KMC revives ancient names of local heritages

Kathmandu Metropolitan City

The Kathmandu Metropolitan City (KMC) has embarked on a mission to resurrect the indigenous names of its cherished historical, cultural, and religious landmarks and reintegrate them into everyday usage.

In this endeavor, the local administration has engaged the expertise of cultural scholars, archaeologists, linguists, and historians. Their collective efforts are aimed at uncovering the original appellations of local settlements, temples, religious sanctuaries, water fountains, and stone spouts with profound historical and cultural significance.

Under the guidance of Ashaman Sangat, the coordinator of the Heritage and Tourism Committee at the Kathmandu Metropolitan City Office, the initiative has commenced in five specific wards: Wards 5, 6, 7, 18, and 24 within the metropolis.

Noteworthy revelations have already surfaced; for instance, the traditional name for what is commonly known as Handigau is Nara, while Boudha has been identified as Khasyor or Khasti in ancient archives.
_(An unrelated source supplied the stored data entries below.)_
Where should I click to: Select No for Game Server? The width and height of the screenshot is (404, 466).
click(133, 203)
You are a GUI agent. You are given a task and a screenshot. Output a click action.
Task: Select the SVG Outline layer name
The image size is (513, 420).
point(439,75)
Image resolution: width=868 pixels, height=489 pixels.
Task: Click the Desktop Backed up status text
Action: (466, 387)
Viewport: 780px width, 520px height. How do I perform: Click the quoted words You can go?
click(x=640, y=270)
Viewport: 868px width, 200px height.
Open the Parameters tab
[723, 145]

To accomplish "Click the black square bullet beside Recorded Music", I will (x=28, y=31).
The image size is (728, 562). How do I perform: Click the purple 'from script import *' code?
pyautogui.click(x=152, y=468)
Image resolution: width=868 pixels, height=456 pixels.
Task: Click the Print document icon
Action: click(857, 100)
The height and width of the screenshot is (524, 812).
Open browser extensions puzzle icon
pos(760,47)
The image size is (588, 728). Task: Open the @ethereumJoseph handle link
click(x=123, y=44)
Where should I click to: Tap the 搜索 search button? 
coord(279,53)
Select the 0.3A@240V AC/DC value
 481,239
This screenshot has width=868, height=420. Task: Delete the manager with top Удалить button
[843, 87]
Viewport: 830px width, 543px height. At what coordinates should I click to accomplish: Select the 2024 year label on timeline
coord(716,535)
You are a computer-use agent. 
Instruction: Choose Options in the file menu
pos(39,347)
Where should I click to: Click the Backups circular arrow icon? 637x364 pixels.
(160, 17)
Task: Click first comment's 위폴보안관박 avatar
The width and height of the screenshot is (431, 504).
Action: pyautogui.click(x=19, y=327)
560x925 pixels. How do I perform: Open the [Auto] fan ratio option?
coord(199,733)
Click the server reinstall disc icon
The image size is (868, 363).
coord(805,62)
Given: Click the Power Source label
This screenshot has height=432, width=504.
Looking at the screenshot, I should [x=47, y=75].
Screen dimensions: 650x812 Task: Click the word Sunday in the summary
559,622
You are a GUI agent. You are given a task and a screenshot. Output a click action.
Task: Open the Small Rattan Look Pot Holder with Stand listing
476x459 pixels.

Similarly, the present-day Chabahil was historically referred to as Chabahi, Naradevi as Ngeta, and Makhan as Mankha.

This comprehensive program is designed to reclaim the historical, cultural, and archaeological essence of the city and is being facilitated by the Centre for Integrated Urban Development.

The revived names will be prominently showcased in scripts such as Ranjana, Devanagari, and English. Notably, as researcher Asmita Shrestha points out, the nameplates will bear a backdrop of red and black, reminiscent of the hues of Hakupatasi, the traditional attire of Newari women.